Pleasure centers or "hedonic hotspots" are a set of brain structures within the reward system that are directly responsible for mediating the "liking" or pleasure component of an intrinsic reward, as opposed to brain structures that activate in correlation with or as a consequence of the perception of pleasure.[6] Various compartments within the nucleus accumbens, ventral pallidum, and parabrachial nucleus have been identified as pleasure centers which respond to a variety of pleasurable stimuli.[6][9] The orbitofrontal cortex and insular cortex likely contain hedonic hotspots as well.[9] The anterior cingulate cortex, ventral tegmental area, and amygdala have also been observed to activate in functional neuroimaging studies in response to pleasurable stimuli, but these structures do not necessarily contain hedonic hotspots.[6]

The simultaneous activation of every hedonic hotspot within the reward system is believed to be necessary for generating the sensation of an intense euphoria.[10]

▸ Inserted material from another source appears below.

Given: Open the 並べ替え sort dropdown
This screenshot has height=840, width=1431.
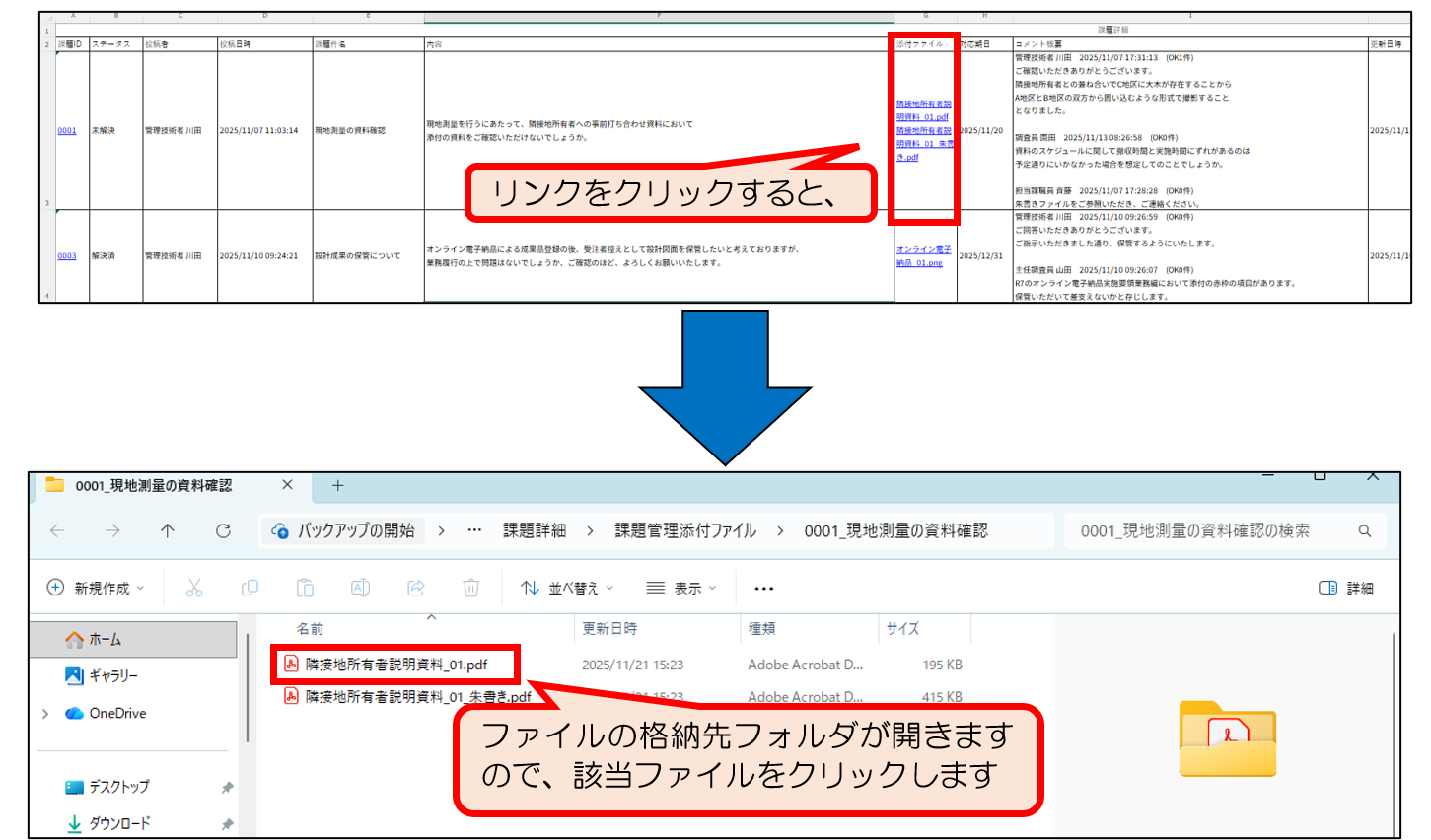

Pleasure is considered to be one of the core dimensions of emotion. It can be described as the positive evaluation that forms the basis for several more elaborate evaluations such as "agreeable" or "nice". As such, pleasure is an affect and not an emotion, as it forms one component of several different emotions. Pleasure is sometimes subdivided into fundamental pleasures that are closely related to survival (food, sex, and social belonging) and higher-order pleasures (e.g., viewing art and altruism).[11] The clinical condition of being unable to experience pleasure from usually enjoyable activities is called anhedonia. An active aversion to obtaining pleasure is called hedonophobia.

Pleasure is often regarded as a bipolar construct, meaning that the two ends of the spectrum from pleasant to unpleasant are mutually exclusive. This view is e.g. inherent in the circumplex model of affect.[14] Yet, some lines of research suggest that people do experience pleasant and unpleasant feelings at the same time, giving rise to so-called mixed feelings.[17][18][21]

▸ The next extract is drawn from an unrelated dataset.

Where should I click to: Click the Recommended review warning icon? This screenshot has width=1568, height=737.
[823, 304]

The degree to which something or someone is experienced as pleasurable not only depends on its objective attributes (appearance, sound, taste, texture, etc.), but on beliefs about its history, about the circumstances of its creation, about its rarity, fame, or price, and on other non-intrinsic attributes, such as the social status or identity it conveys. For example, a sweater that has been worn by a celebrity will be more desired than an otherwise identical sweater that has not, though considerably less so if it has been washed. Another example was when Grammy-winning, internationally acclaimed violinist Joshua Bell played in the Washington D.C. subway for 43 minutes, attracting little attention from the 1,097 people who passed by, and earning about $59 in tips.[22][23] Paul Bloom describes these phenomena as arising from a form of essentialism.

Philosophical views

Epicurus and his followers defined the highest pleasure as the absence of suffering[24] and pleasure itself as "freedom from pain in the body and freedom from turmoil in the soul".[25] According to Cicero (or rather his character Torquatus) Epicurus also believed that pleasure was the chief good and pain the chief evil.[26]

In the 12th century Razi's "Treatise of the Self and the Spirit" (Kitab al Nafs Wa’l Ruh) analyzed different types of pleasure, sensuous and intellectual, and explained their relations with one another. He concludes that human needs and desires are endless, and "their satisfaction is by definition impossible."[27]

The 19th-century German philosopher Arthur Schopenhauer understood pleasure as a negative sensation, one that negates the usual existential condition of suffering.[28]

Philosophies of pleasure

Utilitarianism and hedonism are philosophies that advocate increasing to the maximum the amount of pleasure and minimizing the amount of suffering.

As a uniquely human experience

In the past, there has been debate as to whether pleasure is experienced by other animals rather than being an exclusive property of humankind; however, it is now known that animals do experience pleasure, as measured by objective behavioral and neural hedonic responses to pleasurable stimuli.[9]